The political galfight between House GOP Representatives Elise Stefanik and Liz Cheney so often gets covered trivially, as if it’s about which woman is standing by the all-powerful man, disgraced former president Donald Trump.

But it’s bigger than that: It’s about whether Republicans have room in their leadership ranks for someone who is tethered to reality and ready to stand up for free and fair American elections, in which we vote fairly, count the votes accurately, certify them legally—and the losers and winners alike acknowledge the results. Cheney, like her or not on other policy grounds, is that person, and whoever Stefanik used to be, she is not that person anymore.

During this strange leadership battle, pundits also toss around the word “courage,” in terms of whether anybody has the “courage” to stand up to Trump. But that implies that they want to challenge him, that they differ with the orange menace in substantive ways, have a different vision of the party, but just can’t summon up the stones to take a stand. Former GOP speechwriter Peggy Noonan trashed Cheney’s former allies as a “House of Cowards” who are “jumpy and scared.” I think that gives them too much credit.

Ousting Cheney proves that Republicans are committed to trying to win elections by any means necessary—even by inciting violence, as Trump did on January 6. They don’t stand for anything but that. It’s a very scary moment.

Cheney said it herself in a fiery speech to an empty House chamber on the eve of the formal vote Wednesday morning. She denounced Trump for provoking “a violent attack” on the Capitol “in an effort to steal the election,” and said he is continuing to peddle the lie.

“Remaining silent and ignoring the lie emboldens the liar,” Cheney said. “I will not participate in that. I will not sit back and watch in silence while others lead our party down a path that abandons the rule of law and joins the former president’s crusade to undermine our democracy.” As expected, she was quickly bounced from her leadership role on a voice vote, so that members didn’t have to publicly declare their choice.

Stefanik immediately declared her candidacy for Cheney’s role, and so far she’s expected to get it, though the ultra-right Freedom Caucus has begun making noise about opposing her. QAnon Representative Marjorie Taylor Greene tweeted, “I want a break before we vote on a replacement. Options are good and so are conservative votes.”

Let’s be direct: Policy doesn’t matter (much) here. If it did, Cheney would be seen as the loyal Trumper, voting with the former guy more frequently than Stefanik. The upstate New York congresswoman didn’t even support Trump’s signature tax plan, since she believed it hurt high-tax states like her own, and many of her wealthy donors. If former RNC chair Reince Priebus’s infamous “autopsy” after Mitt Romney’s 2012 loss had a poster woman (perhaps an unfortunate image), she’d have been Stefanik. (My colleague John Nichols has more on Stefanik’s shape-shifting rise through the ranks here.)

In her book on millennial politicians, Time’s Charlotte Alter profiled Stefanik, elected in 2014, as someone trying to moderate her party to bring back women and younger folks, striking less ideological notes on climate change and immigration.

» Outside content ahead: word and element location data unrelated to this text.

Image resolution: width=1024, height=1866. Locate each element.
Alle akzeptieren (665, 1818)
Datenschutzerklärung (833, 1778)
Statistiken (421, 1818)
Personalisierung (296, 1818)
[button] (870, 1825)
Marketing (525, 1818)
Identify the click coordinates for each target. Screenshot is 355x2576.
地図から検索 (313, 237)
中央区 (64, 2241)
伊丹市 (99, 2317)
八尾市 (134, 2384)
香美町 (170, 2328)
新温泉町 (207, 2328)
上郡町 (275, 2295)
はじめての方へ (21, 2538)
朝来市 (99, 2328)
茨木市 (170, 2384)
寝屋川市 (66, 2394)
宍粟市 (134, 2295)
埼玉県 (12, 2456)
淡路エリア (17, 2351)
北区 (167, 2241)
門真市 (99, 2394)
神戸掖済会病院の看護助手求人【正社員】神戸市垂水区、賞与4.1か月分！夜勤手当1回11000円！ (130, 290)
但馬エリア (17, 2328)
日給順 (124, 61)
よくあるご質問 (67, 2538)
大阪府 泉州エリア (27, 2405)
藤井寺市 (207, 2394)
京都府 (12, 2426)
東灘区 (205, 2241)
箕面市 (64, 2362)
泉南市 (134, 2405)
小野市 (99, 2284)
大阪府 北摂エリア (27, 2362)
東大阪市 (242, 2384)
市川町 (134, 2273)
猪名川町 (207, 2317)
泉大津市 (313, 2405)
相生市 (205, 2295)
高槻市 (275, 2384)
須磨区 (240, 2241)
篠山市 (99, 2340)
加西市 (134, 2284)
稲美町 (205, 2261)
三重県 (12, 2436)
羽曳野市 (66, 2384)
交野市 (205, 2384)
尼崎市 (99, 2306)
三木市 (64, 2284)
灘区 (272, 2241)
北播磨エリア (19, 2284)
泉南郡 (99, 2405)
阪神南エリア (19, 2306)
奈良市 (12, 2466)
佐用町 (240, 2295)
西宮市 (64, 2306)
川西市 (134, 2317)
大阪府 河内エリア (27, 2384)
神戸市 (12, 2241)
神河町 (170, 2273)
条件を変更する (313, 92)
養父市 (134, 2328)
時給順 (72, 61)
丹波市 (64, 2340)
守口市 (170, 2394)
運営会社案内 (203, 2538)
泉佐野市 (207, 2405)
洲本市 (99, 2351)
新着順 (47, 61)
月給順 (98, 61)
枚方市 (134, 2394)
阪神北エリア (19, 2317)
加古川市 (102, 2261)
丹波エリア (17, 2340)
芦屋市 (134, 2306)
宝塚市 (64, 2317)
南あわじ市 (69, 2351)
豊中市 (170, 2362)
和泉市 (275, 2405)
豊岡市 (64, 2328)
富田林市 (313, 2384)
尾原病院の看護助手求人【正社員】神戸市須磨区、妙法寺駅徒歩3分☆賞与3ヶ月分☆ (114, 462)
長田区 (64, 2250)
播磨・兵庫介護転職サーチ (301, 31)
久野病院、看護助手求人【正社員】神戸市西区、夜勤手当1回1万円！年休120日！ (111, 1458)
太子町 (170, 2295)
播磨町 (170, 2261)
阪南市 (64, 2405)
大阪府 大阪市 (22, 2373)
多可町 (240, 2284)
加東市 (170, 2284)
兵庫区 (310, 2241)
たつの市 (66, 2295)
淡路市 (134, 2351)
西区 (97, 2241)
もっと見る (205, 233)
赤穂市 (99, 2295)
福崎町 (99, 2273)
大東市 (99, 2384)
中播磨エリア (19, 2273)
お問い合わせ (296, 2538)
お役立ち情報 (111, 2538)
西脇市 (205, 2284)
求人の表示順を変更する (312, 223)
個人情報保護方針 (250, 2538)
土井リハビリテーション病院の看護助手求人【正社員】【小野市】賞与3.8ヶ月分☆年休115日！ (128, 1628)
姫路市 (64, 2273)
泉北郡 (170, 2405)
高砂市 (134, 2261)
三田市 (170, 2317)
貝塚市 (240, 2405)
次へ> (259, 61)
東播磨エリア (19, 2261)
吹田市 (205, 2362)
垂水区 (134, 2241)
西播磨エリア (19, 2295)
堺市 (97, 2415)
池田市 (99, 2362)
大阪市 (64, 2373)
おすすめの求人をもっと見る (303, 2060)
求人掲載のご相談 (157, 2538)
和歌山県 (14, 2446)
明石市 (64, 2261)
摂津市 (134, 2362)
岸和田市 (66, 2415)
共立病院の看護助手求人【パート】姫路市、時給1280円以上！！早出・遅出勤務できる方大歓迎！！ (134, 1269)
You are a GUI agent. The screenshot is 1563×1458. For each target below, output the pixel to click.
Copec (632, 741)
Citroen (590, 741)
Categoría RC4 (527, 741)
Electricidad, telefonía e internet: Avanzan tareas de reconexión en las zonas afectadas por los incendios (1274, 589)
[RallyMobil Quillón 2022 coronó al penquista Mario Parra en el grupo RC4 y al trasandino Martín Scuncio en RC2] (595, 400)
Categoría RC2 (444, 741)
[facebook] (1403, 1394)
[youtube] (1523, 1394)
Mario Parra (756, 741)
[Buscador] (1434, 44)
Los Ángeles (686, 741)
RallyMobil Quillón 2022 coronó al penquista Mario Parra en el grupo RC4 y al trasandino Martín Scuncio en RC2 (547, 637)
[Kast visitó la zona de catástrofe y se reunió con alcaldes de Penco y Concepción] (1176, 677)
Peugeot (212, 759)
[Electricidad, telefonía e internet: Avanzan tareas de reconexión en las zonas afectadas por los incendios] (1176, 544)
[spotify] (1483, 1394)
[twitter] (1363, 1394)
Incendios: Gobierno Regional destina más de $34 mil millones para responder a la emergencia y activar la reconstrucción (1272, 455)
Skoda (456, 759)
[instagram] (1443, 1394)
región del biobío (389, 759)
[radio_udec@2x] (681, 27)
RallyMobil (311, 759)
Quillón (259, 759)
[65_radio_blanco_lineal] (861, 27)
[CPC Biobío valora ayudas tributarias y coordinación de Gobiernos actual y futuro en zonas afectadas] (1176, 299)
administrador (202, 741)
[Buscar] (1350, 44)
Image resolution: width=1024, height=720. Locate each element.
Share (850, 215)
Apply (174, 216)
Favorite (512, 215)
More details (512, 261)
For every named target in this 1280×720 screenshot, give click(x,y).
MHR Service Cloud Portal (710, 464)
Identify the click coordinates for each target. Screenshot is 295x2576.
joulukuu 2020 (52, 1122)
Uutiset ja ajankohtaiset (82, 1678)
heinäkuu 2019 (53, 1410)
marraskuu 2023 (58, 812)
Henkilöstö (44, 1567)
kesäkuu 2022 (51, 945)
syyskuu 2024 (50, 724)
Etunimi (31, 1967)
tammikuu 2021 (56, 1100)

She was the 19th most “bipartisan” Congress member in an index compiled by Georgetown University’s Lugar Center during her second term. The American Conservative Union and Heritage Action have both ranked Cheney more conservative than Stefanik, Alter writes.

The Glen Falls congresswoman, a John Kasich admirer, was no Trump booster in 2015 and 2016, either; saying after the hideous Access Hollywood tape surfaced that his “inappropriate, offensive comments are just wrong.” But Trump won her district, and when the first impeachment trial came around, Stefanik’s role on the House Intelligence Committee turned her into an impressive, telegenic Trump booster, and raised her money and national support in return.

As Trump’s baseless election complaints took over the GOP, Stefanik joined 126 GOP House members to ask the Supreme Court to reject election results in Pennsylvania, Michigan, Georgia, and Wisconsin. After the Capitol siege, she “moderated” her stance, only voting to reject the Pennsylvania results. She supports the surreal and baseless Maricopa County audit in Arizona, and her rhetoric has given aid and comfort to Republican legislators limiting voter access in Florida, Texas, Georgia, and other states.

The focus on Cheney and Stefanik as female GOP leaders (and Republicans don’t have many of them, it’s true), and the obsession with Trump as bullying leader, is obscuring the real story. Republicans aren’t pushing policy; they’re looking for ways to limit who votes, all over the country. That’s what Stefanik is really standing up for—not so much for Trump.

“The ‘big lie’ is the Republican Party right now,” the former Republican National Committee chair said on MSNBC Wednesday. He pledged to stay inside the party to “fix the stupid,” but I have to say to my old friend: It’s more than just “stupid,” and it can’t be fixed.